The Section 53 of the amended Companies Bill states, “a company may issue shares at a discount to its creditors when its debt is converted into shares in pursuance of any statutory resolution plan or debt restructuring scheme.” Earlier provision under Section 53 of Companies Act 2013 said, “Any share issued by a company at a discounted price shall be void.”
The amendments to Section 53 are expected to bring down the turnaround time for the entire restructuring process. “The amendment would provide a flexibility to creditors to convert their debt into shares issued at a discount which was earlier prohibited. This amendment would address the concern that when a company goes into insolvency its equity value is eroded and it is not a viable proposition to convert loan into shares at face value,” said Anshul Jain, partner, Luthra & Luthra Law Offices.
Once the company issues the shares at a discount, the creditors would become the owners and take control of its affairs. “While this is a fairly significant change, we will have to see its acceptance and implementation by the stakeholders, and most importantly, assess whether it will give adequate returns to the creditors in the long run,” said Mukul Shrivastava, partner, EY India. The Companies Amendment Bill 2017 was passed by Parliament on Tuesday bringing about stronger corporate governance standards with simpler provisions and stringent penalties for non-filing annual returns. The Bill was passed in the Lok Sabha during the monsoon session in July 2017.

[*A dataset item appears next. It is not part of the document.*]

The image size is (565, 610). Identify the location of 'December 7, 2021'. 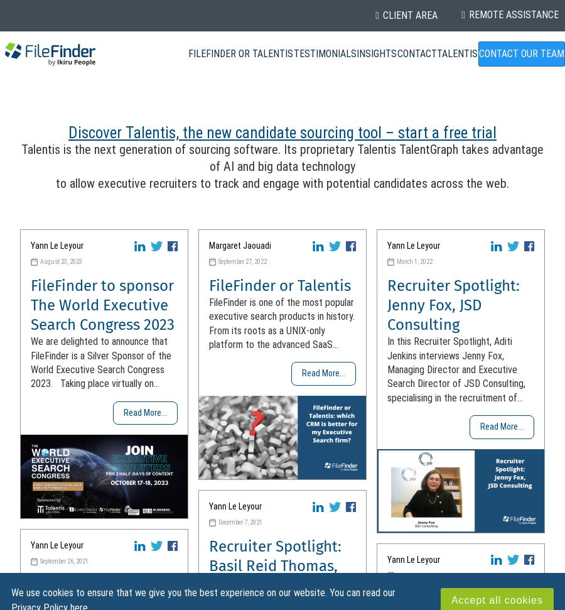
(218, 521).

“The new provision will help the creditors who were not inclined to buy at a higher price… It could not be done legally earlier,” Ankit Singhi, partner, Corporate Professionals said. Major changes in the bill also include simplification of the private placement process and rationalisation of provisions related to loans to directors. The bill has replaced the requirement of government approval for managerial remuneration above prescribed limits by approval through special resolution of shareholders.